There are a few different techniques for talking with the groundswell, they include:
- Posting a video online, and letting people share it (aka “go viral”)
- Creating a viral video is best for creating awareness
- Engage in social media websites
- Social networks helps spread word of mouth about your company
- Start a blog
- Blogs help solve the problem of having a complicated message (ex. complex products and services)
- Create a community
- Creating a community allows a company to move the conversation to a place where you can participate (Li & Bernoff, 2011, p. 103, 124-125)

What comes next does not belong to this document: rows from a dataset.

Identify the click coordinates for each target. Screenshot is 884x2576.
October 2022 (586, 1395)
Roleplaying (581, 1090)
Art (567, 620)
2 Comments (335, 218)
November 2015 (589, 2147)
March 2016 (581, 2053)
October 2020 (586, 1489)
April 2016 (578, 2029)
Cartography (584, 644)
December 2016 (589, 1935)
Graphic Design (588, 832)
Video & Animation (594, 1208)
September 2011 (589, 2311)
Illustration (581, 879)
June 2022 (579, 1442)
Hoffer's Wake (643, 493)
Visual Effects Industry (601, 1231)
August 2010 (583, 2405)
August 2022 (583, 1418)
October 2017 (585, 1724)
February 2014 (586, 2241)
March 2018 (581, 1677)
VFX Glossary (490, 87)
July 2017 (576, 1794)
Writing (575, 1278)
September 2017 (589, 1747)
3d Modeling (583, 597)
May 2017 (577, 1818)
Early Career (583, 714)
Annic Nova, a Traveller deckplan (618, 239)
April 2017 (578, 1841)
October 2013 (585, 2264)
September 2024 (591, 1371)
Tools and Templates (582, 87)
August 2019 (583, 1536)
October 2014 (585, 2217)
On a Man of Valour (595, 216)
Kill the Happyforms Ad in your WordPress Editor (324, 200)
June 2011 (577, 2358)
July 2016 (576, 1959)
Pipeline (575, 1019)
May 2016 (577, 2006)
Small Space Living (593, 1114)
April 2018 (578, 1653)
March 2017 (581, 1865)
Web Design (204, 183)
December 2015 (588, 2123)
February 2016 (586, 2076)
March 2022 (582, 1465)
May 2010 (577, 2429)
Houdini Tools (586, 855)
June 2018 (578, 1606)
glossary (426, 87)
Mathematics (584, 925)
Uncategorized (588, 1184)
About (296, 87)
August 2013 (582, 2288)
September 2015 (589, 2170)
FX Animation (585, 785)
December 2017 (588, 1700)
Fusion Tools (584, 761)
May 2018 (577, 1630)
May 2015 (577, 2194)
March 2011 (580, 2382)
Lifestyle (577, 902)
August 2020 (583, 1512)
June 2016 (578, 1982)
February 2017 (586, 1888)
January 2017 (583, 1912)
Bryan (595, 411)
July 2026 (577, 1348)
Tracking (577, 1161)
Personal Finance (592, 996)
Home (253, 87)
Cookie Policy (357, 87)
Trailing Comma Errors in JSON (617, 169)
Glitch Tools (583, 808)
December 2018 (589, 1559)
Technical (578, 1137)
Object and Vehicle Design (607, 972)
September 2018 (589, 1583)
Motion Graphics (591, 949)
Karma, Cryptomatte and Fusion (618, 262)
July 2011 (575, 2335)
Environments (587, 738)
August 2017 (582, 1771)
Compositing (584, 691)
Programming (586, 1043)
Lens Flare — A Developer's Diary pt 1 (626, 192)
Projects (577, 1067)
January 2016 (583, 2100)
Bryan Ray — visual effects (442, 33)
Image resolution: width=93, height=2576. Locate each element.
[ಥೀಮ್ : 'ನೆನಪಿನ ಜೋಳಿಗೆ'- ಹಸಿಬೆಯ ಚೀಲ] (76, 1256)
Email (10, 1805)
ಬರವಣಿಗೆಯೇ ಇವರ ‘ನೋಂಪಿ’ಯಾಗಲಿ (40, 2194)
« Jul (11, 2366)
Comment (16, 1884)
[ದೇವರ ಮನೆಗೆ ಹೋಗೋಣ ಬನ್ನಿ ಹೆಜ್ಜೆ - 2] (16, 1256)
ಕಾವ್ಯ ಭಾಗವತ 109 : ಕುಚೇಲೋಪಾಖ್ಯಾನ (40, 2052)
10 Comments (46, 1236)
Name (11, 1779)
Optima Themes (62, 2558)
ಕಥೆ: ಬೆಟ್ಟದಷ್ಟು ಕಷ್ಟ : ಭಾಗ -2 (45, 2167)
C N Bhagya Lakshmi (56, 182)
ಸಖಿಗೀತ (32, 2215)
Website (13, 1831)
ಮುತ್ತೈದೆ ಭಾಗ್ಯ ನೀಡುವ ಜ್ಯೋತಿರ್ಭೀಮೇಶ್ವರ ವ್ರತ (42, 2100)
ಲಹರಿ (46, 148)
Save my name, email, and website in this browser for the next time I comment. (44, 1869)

When looking at the company I’ve been discussing in my blogs, the Alberta Motor Association, they are talking via both social media and blogs. Like previously mentioned, they have a Facebook page where respond to members posts, ask them questions and post relevant information related to AMA and Alberta. And with the relaunch of the AMA website, they started producing blog content. I think that AMA started to produce and talk via blogs to help solve the problem of having a complicated message.
AMA has so many products and services to offer and that the message can be a bit confusing. Of course, AMA wants members to know and feel that being a member is rewarding. Members can take advantage of AMA’s registry services, travel agency, insurance, and as a member, you can get discounts at places all across Alberta and around the world! Of course, most people get the membership for roadside assistance. However, it is important for members to know that their membership can also do so much more. If a member doesn’t use roadside assistance for some time, they may feel like it’s a waste of money. I think this is why AMA producing blogs is so important – so they can communicate and talk to members about everything AMA has to offer, as well as show that they are practically family, by posting blogs about topics that matter to Albertans.
Li, C., & Bernoff, J. (2011). Groundswell. Boston: Harvard Business Review Press.